Energetically, the oxidation of a methyl group to H2 + CO2 or formate does not make a big difference and the demonstrated capability of A. woodii to grow on methyl groups by formatogenesis does not necessarily reflect that this will occur in nature. Indeed, this seems rather unlikely since A. woodii has the HDCR enzyme that oxidizes formate to H2 + CO2 with unprecedented rates [16, 17]. However, certain environmental conditions such as high hydrogen and/or CO2/bicarbonate concentrations, or a lack of molybdenum or iron may disfavor formate oxidation but favor formate production. Reversal of the WLP also occurs in syntrophic oxidation of acetate [55,56,57]. Some bacteria such as Thermoacetogenium phaeum [58, 59] and Tepidanaerobacter acetatoxydans [60, 61] can switch from acetogenic to acetoclastic lifestyle when growing with a hydrogen-oxidizing partner, i. e. the methyl group of acetate is oxidized as the methyl group of glycine betaine or methanol. However, T. acetatoxydans does not have a formate dehydrogenase arguing for formate transfer between this acetogen and methanogens during syntrophic acetate oxidation [61]. Moreover, most acetogenic species of the genus Blautia lack genes encoding a HDCR or formate dehydrogenase [62]. Since Blautia species are active members of the gut microbiome [63], formate may be an end product of acetogenic metabolism and transferred to methanogens as carbon and energy source. Thus, our data do not only provide a genetic proof for formate as end product of methyl group oxidation via the WLP but opens the way to study the differences and advantages of formate and hydrogen as electron carrier in syntrophic associations.

Formate and H2 are energetically equivalent and can be transformed into one another by soluble or membrane-bound enzymes. Since the equilibrium constant is almost one, the direction is controlled by the concentration of the reductants. Formate production may be favored in H2-rich ecosystems and electrons shuttled to the electron consuming partners via formate, not hydrogen. Such ecosystems are, for example, deep sea hydrothermal vents in which serpentinization leads to hydrogen production [64, 65]. Thermococcus paralvinellae isolated from a deep sea vent is a chemosyntroph that produces H2 from H+ in the absence of sulfur [66]; H2 is then used by the Methanococci. At high hydrogen pressures, H2 formation is inhibited, and formate is produced from H2 + CO2 by the formate hydrogen lyase in T. paralvinellae [64]. Formate is then used by the Methanococci as carbon and electron source.
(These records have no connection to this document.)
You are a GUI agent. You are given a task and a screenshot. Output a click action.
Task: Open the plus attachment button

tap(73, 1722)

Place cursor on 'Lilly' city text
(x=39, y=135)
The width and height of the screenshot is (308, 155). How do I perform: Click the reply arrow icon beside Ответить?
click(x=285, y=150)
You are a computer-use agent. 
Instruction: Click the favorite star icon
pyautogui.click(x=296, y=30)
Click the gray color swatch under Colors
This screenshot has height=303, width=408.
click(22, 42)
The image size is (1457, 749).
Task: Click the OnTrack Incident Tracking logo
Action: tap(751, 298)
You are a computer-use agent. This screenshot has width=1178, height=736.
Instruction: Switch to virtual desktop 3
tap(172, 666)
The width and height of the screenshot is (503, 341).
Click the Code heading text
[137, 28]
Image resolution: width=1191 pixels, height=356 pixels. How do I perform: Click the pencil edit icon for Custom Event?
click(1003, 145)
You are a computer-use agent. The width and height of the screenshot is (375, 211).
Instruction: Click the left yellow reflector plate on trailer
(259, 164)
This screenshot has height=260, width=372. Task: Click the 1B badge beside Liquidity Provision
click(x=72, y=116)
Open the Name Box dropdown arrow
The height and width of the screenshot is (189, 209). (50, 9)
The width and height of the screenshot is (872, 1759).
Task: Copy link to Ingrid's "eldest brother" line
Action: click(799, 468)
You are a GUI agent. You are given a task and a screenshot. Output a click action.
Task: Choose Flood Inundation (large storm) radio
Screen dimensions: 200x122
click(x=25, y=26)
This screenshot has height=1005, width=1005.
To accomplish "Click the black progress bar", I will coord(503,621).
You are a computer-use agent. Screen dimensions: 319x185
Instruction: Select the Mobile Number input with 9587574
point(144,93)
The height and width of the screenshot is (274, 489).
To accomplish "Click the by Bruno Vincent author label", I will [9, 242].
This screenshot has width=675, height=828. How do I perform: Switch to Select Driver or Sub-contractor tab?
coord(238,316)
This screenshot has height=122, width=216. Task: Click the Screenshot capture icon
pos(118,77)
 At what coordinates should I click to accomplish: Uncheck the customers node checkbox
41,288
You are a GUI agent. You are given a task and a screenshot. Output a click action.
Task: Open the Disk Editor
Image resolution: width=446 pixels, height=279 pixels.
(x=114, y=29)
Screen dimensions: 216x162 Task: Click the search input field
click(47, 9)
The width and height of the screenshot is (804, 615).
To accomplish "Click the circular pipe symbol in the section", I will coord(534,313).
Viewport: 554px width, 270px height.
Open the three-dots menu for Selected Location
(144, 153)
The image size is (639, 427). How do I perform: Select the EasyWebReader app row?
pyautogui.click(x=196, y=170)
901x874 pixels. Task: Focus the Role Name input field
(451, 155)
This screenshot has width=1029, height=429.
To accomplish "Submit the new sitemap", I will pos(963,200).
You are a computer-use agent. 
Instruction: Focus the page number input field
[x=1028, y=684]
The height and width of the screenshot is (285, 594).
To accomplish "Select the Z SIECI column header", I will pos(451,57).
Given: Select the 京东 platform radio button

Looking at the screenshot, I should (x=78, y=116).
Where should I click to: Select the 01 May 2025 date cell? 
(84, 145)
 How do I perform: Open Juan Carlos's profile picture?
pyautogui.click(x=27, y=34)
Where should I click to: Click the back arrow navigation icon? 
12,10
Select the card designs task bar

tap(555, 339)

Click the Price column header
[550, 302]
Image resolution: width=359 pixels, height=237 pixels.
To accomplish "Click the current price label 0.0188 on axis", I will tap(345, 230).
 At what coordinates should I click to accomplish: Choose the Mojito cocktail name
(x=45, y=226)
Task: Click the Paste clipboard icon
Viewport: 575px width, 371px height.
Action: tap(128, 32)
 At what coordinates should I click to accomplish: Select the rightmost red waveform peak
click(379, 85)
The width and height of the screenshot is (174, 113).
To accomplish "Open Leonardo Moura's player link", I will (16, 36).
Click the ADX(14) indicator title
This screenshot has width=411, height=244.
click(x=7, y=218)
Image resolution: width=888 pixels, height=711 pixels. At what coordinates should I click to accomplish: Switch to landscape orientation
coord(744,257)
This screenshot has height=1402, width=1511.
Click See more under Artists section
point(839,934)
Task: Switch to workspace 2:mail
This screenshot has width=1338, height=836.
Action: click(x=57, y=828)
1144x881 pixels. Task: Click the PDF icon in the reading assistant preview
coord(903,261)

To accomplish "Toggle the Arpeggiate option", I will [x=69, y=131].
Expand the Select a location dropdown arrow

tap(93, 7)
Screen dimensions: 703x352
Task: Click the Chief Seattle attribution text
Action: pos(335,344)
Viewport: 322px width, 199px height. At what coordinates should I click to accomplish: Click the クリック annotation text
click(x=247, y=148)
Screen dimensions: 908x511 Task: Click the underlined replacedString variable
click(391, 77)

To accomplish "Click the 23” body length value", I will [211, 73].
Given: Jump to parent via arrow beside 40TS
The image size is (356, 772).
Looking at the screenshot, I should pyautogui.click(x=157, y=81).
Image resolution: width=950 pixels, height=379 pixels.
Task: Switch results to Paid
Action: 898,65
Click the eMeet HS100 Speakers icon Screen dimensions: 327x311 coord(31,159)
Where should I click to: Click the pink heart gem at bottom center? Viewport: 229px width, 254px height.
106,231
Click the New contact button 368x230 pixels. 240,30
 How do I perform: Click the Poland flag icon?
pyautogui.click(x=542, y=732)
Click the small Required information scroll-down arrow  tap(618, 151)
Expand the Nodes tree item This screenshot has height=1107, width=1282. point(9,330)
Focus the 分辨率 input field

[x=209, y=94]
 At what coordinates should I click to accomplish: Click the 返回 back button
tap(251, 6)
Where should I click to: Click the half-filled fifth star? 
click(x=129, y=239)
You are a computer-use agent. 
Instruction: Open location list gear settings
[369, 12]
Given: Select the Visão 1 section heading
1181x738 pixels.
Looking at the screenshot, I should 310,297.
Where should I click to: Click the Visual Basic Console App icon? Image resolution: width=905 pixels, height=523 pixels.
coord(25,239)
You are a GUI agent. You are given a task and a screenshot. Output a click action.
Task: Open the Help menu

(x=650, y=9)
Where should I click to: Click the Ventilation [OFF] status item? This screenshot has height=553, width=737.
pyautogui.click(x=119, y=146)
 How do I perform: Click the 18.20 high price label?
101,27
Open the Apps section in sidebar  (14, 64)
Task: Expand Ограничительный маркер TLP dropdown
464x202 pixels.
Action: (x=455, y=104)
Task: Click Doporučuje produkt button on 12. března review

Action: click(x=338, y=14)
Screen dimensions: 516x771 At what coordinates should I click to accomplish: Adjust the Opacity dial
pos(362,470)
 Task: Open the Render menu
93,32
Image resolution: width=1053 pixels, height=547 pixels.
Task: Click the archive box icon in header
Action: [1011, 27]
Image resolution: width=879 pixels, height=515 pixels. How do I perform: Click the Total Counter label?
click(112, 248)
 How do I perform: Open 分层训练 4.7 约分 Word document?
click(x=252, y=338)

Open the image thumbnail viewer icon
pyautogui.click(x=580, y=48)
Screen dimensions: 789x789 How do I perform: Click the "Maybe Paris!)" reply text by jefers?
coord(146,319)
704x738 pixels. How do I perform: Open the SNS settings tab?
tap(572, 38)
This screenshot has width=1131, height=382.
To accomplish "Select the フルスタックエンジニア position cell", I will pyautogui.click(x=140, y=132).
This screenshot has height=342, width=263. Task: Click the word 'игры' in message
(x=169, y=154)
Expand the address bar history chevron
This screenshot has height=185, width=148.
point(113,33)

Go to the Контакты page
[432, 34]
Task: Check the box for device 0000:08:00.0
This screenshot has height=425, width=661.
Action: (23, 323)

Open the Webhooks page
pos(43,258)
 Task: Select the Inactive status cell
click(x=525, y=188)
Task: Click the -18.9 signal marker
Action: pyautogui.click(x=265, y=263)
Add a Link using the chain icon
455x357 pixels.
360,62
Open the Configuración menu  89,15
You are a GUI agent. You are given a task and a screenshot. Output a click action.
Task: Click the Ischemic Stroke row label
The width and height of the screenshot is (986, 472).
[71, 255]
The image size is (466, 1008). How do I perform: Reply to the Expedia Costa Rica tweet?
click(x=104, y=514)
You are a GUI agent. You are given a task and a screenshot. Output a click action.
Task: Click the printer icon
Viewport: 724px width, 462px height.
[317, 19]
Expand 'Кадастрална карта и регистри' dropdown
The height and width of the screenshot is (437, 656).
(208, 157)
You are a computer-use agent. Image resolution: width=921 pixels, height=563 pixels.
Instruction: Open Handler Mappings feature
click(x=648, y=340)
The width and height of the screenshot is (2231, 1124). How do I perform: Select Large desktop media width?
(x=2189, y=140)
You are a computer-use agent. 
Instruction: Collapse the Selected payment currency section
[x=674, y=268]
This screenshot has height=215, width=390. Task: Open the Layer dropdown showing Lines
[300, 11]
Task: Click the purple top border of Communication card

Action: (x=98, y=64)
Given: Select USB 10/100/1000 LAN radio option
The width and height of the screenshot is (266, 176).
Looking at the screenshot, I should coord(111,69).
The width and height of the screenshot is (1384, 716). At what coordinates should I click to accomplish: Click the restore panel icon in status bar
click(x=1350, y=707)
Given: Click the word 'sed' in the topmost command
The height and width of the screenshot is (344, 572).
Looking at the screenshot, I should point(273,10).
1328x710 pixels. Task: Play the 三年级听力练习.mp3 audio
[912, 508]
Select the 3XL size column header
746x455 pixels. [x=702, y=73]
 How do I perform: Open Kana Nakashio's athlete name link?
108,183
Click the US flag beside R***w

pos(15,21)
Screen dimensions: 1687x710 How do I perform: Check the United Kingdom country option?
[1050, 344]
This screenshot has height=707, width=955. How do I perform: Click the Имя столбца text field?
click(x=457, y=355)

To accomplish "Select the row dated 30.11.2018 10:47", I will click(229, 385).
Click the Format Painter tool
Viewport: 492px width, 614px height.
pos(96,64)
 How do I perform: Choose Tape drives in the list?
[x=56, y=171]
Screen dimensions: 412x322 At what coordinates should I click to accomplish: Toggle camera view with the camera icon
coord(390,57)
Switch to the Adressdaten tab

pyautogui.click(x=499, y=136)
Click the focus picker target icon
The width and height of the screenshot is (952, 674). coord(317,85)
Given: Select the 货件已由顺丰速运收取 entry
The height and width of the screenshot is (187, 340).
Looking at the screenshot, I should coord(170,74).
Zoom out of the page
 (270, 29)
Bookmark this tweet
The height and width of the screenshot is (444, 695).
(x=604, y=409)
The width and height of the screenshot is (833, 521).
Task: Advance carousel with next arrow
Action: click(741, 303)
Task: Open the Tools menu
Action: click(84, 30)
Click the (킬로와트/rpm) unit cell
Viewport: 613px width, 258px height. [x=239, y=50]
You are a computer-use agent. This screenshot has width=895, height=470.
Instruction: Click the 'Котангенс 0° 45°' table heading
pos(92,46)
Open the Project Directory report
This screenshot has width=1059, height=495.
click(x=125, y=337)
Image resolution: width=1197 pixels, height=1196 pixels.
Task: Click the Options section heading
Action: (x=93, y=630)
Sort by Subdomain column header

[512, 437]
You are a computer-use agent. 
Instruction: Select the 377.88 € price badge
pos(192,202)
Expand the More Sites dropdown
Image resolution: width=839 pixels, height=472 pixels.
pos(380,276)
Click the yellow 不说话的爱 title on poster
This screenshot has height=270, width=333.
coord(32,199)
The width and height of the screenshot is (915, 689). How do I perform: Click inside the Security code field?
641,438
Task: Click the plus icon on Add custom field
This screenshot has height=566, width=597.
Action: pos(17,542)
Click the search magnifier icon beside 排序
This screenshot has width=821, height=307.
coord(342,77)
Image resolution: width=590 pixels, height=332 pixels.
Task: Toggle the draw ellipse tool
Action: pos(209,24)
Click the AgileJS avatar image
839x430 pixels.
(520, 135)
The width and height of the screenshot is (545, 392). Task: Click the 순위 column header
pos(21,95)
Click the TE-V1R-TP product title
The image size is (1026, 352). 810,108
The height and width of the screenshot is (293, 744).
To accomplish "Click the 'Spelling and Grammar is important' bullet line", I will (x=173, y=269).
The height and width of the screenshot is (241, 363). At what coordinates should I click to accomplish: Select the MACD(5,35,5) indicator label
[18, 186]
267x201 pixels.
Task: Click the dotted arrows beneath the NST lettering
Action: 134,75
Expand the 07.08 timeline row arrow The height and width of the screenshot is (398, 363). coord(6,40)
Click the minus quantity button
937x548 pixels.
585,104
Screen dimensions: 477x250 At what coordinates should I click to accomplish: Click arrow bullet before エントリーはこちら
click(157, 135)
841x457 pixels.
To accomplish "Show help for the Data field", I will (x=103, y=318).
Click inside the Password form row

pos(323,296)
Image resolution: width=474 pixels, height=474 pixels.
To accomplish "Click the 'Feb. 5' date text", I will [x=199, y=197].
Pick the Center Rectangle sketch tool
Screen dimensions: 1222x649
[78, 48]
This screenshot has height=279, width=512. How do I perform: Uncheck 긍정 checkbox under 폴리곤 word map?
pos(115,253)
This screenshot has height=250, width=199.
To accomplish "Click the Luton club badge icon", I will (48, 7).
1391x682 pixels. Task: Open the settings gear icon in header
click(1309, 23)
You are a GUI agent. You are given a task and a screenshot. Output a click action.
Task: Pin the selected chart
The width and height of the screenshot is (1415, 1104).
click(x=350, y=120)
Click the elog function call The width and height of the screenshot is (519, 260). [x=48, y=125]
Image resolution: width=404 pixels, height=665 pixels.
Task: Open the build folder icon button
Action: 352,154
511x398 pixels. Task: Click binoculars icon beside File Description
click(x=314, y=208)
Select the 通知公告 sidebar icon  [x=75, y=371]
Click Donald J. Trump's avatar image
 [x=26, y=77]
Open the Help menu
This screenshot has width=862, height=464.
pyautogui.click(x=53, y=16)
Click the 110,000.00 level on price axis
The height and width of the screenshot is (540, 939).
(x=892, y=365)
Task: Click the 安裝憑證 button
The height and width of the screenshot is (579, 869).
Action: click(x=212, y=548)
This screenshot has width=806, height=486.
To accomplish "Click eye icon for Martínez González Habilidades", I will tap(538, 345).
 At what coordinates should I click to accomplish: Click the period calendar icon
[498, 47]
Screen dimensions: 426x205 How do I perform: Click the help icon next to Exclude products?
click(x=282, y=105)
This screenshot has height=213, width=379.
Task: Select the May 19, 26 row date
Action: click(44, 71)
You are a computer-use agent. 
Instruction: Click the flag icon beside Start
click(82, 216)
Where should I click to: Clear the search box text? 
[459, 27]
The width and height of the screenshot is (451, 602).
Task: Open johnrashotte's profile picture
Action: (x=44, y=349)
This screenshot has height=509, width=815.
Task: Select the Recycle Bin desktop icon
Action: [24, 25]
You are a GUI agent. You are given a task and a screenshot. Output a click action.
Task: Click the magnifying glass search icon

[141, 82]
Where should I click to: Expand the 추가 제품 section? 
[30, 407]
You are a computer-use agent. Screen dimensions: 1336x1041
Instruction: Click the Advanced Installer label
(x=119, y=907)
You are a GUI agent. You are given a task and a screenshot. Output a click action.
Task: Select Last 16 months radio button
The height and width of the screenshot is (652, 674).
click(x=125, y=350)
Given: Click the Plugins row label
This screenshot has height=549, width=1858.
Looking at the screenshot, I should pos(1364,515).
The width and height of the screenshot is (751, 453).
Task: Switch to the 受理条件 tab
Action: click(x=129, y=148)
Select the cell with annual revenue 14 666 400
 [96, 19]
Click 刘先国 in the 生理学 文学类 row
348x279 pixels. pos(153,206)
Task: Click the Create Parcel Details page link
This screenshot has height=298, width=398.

Formate production gives cells a growth advantage when H2 is inhibiting [65]. This is observed in hydrothermal vents as well as in “modern day” anoxic environments indicating that it is an old mechanism to ameliorate H2 inhibition. Whether or not natural formatogenic lifestyle exists in acetogens, remains to be elucidated.